Думаю, что этот факт в той или иной степени имел место, дело в том, что, как вспоминал Андрей Сермуль, в этот же период он стал свидетелем, такого эпизода. Немцы приехали в лес заготавливать дрова. В качестве рабочих с ними десяток советских военнопленных. Охрана два-три автоматчика. Партизаны обстреляли охрану. Одного убили, остальные бросились наутек. К удивлению Сермуля А.А., все военнопленные бросились вслед за немцами. Встречаться с партизанами они не хотели.

Если бы события на Крымском фронте развивались бы по благоприятному сценарию, то вероятнее всего дальнейшее события развивались бы по принципу: «Победителей не судят», но у поражения другие законы. Наряду с командованием фронта виновным в катастрофе было признано и партизанское руководство Крыма.
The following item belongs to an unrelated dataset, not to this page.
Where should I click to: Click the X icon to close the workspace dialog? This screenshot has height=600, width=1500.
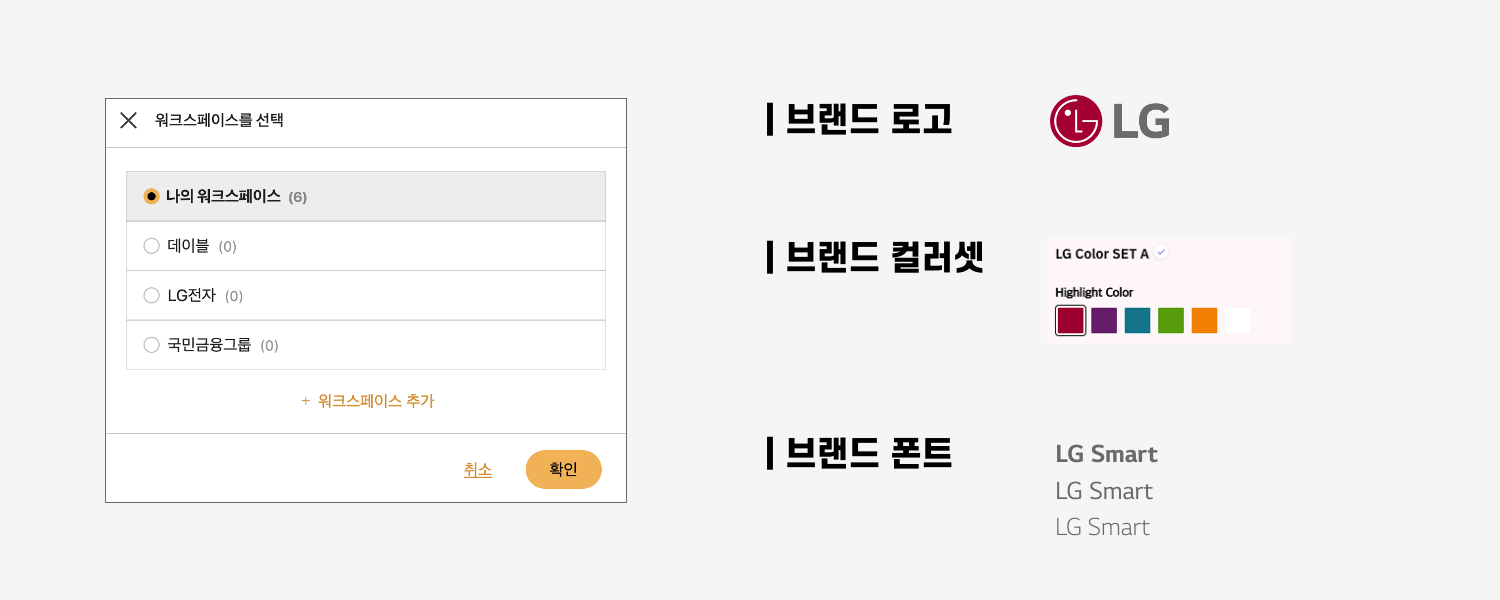pos(128,122)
Вот, что писал маршал Семён Буденный на имя Иосифа Сталина: «Стремление отсидеться в лесу до прихода Красной Армии наложило отпечаток на всю деятельность партизанского руководства. Боевые задания Крымского фронта не выполнялись.
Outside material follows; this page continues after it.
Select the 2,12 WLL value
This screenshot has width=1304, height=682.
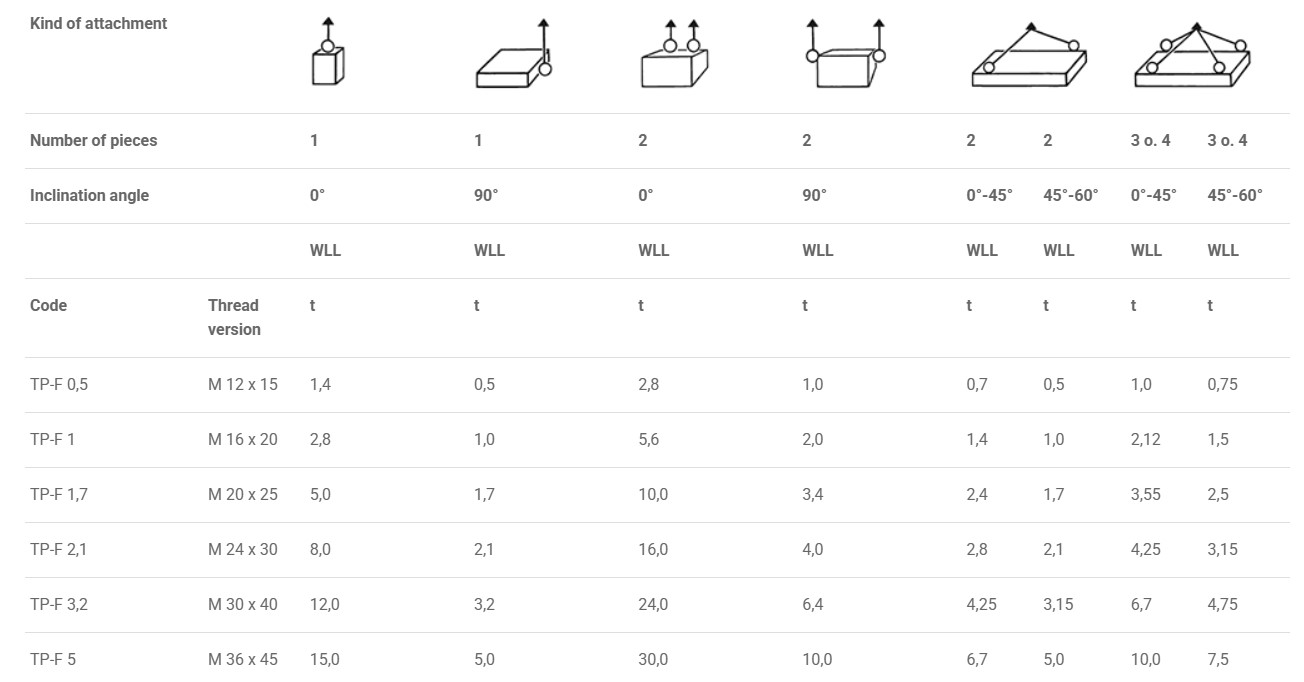[x=1145, y=439]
Руководство боевой деятельностью партизанских отрядов со стороны руководителей партизан отсутствует. Отряды бездействуют, ограничивают свою деятельность мелочами. В период наступления немцев на керченском направлении (8 мая 1942) Военным Советом фронта была поставлена партизанам задача – немедленно активизировать свою деятельность по тылам и коммуникациям противника, нарушать связь, громить штабы, уничтожать живую силу и технику противника в момент продвижения по горным дорогам Крыма, т. е. по району действия партизан.

Как сейчас выяснилось, руководство партизан не только не приняло никаких мер к выполнению этих указаний, но и затормозило инициативу некоторых отрядов, которые немедленно хотели выйти на дорогу и приступить к диверсиям. В результате такой бездеятельности главного руководства партизан за время Керченской операции уничтожили всего несколько штук машин и только. Стремление отсидеться в лесу до прихода частей Красной Армии продолжает сковывать партизанские отряды по рукам и ногам. Этим объясняется, что люди пухли от голода, ели трупы, а не вышли на дороги и не отбили у противника продовольствия, которое непрерывно перебрасывалось по дорогам Симферополь-Алушта, Симферополь-Феодосия и т. д.» [4, л. 9].

Вероятно, во многом это письмо навеяно информацией, полученной от Ефима Попова.

5 июля 1942 года он же писал: «Надо сказать со всей прямотой, что руководство в лице Мокроусова и Мартынова – большая ошибка Крымского обкома партии. Нельзя было на такое важное дело ставить человека выжившего из ума. Мокроусов – человек, возомнивший себя вождем партизан, на самом деле Мокроусов личность весьма не популярная среди партизан.

Достаточно сказать, что за 8 месяцев Мокроусов не был ни в одном отряде, никто из партизан не говорит о Мокроусове как о боевом руководители, наоборот те из бойцов, которым пришлось встречаться с Мокроусовым отзываются о нем, как о человеке очень ограниченном, который живет только воспоминаниями 1920 года, но не способен сделать какие бы то ни полезные выводы из современной Отечественной войны.